I've been working with replication of a large (40TB) vm and am having problems determining either a) where my performance problems are coming from or b) why the performance is as expected.
3 x vSphere 5.5.0 servers (Essentials Plus) - 1 GB connected to LAN
1 x Coraid SRX6300 - 10GB connected to servers (We'll call this CoraidA)
DR - 1GB connected via private fiber at around 25ms
Same as above
(We'll call this storage CoraidB)
Veeam server running here
Veeam Proxy running here
Veeam replication job pulling the data from Primary to DR
We have 2 physical sites Primary and DR. DR has had the equipment, but we are just starting to make it functional. We had an issue with CoraidA at Primary, so we brought CoraidB over with the intention of migrating to it and moving CoraidA back to DR. The reasoning I'll not go into as it is a bit of a rabbit trail.
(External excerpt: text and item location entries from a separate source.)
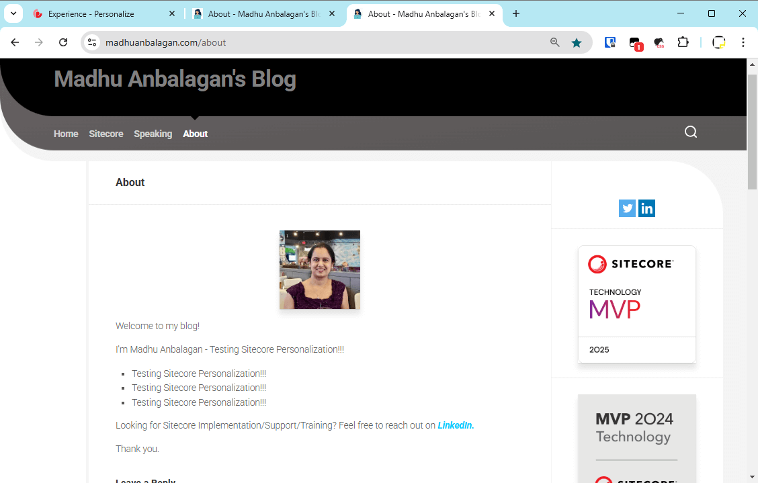Click the Madhu Anbalagan's Blog title
The height and width of the screenshot is (483, 758).
(x=175, y=79)
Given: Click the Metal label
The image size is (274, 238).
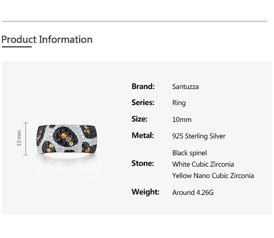Looking at the screenshot, I should coord(142,136).
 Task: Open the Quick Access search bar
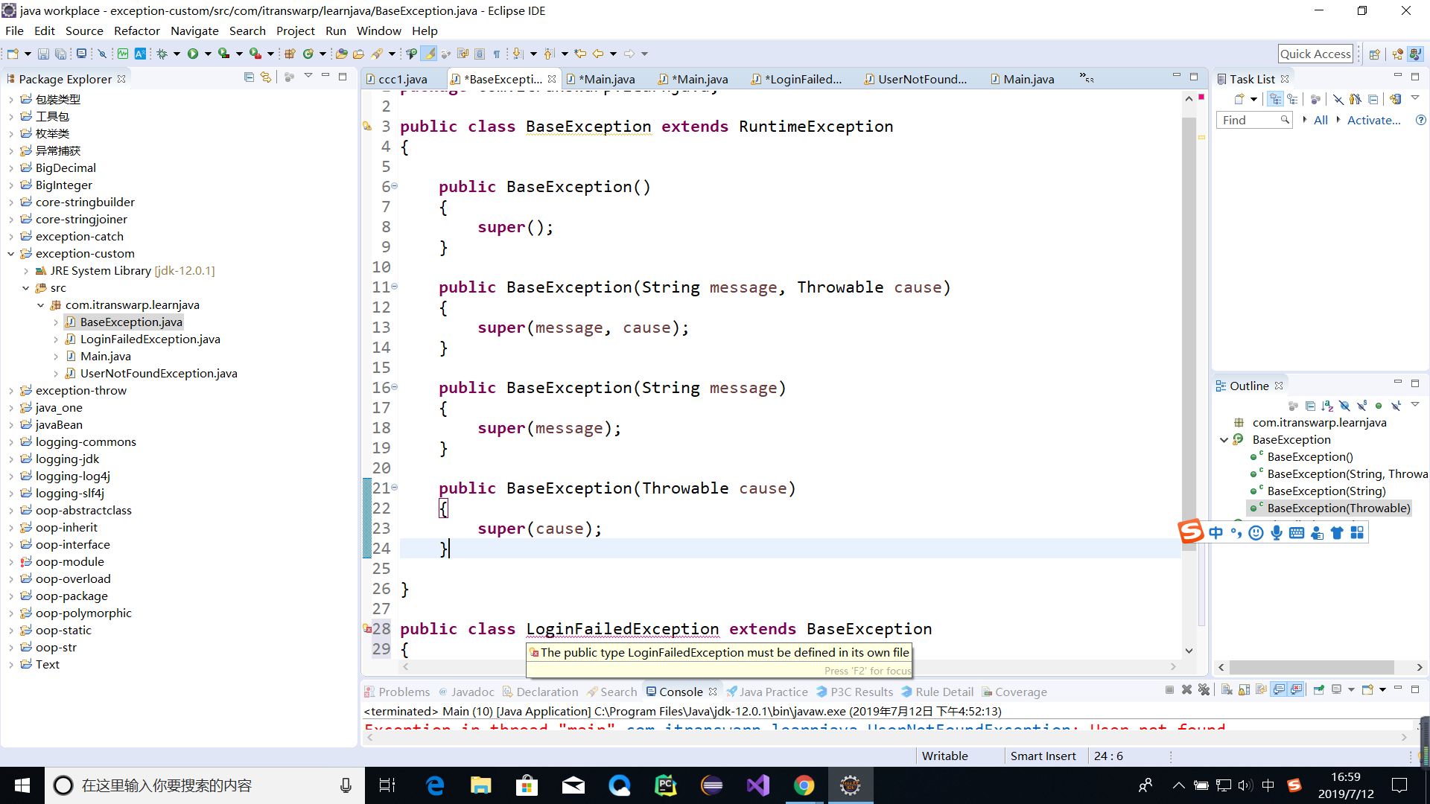(x=1315, y=53)
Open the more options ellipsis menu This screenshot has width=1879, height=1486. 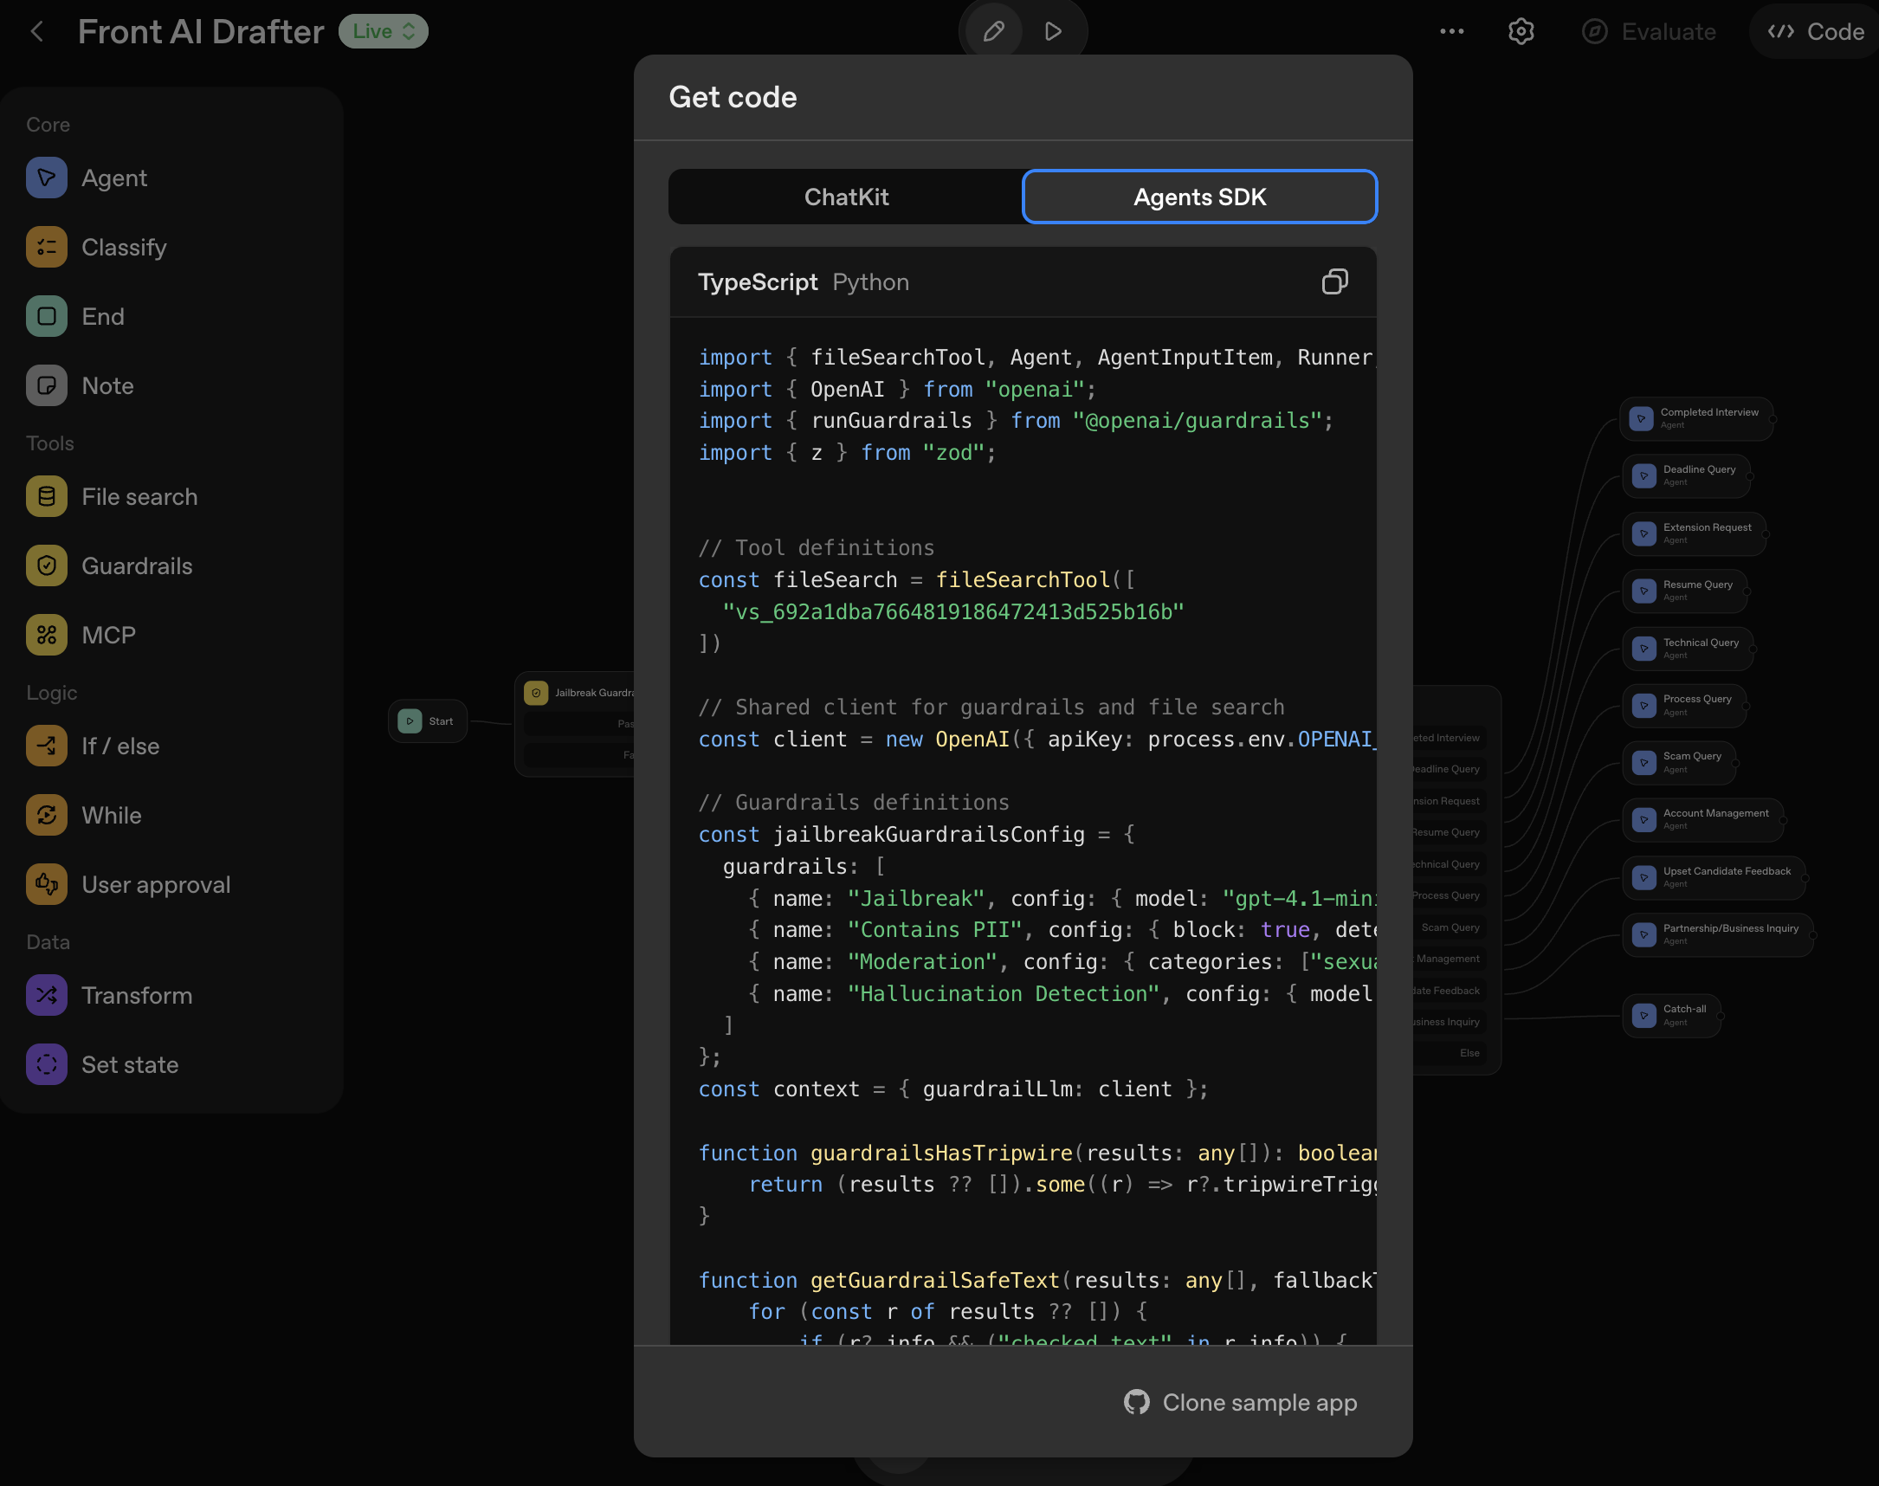(x=1452, y=31)
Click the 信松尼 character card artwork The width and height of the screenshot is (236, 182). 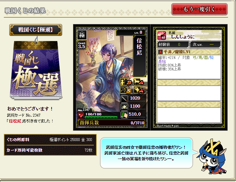(112, 78)
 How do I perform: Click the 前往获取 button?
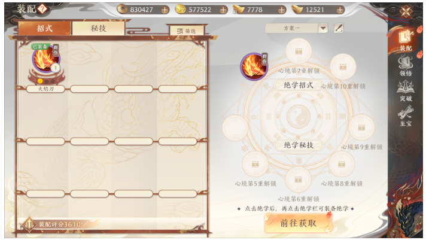click(x=299, y=223)
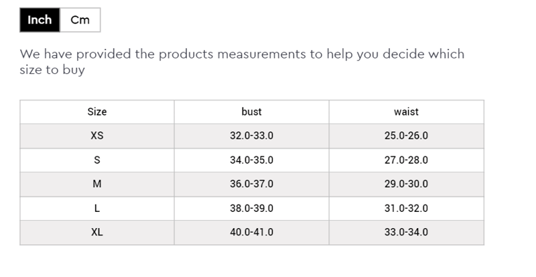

With this vm being so large, I decided I'd simply use replication and cutover. It turns out this is about a 120 hour job run for an initial replication. The thing that surprised me, though, was that we were only achieving an average of around 280MB/s and it showed a bottleneck in the target (CoraidB), which had nothing else running on it. The replication was using all default settings (Optimal compression and local target storage optimization) so Veeam recommended we go to No compression level and Local Target (16TB+ backup files) since a) the data in this vm is highly non-dedupe friendly and b) the vm is so large. Still, having the target be the bottleneck seemed bizarre. The network or source would have made far more sense.
Now, we've got CoraidA at DR and I've setup replication again. Only now, it shows the Source as the bottleneck (CoraidB) and it is moving at a whopping 5MB/s. Obviously, I have an open support ticket on the CoraidB storage since the issues look to be following it. However, it does make me wonder:
1) Do I have the replication setup as I should?
2) How do I go about pinpointing bottlenecks? What tools should I be using?
3) What do I not know here that I don't know I don't know?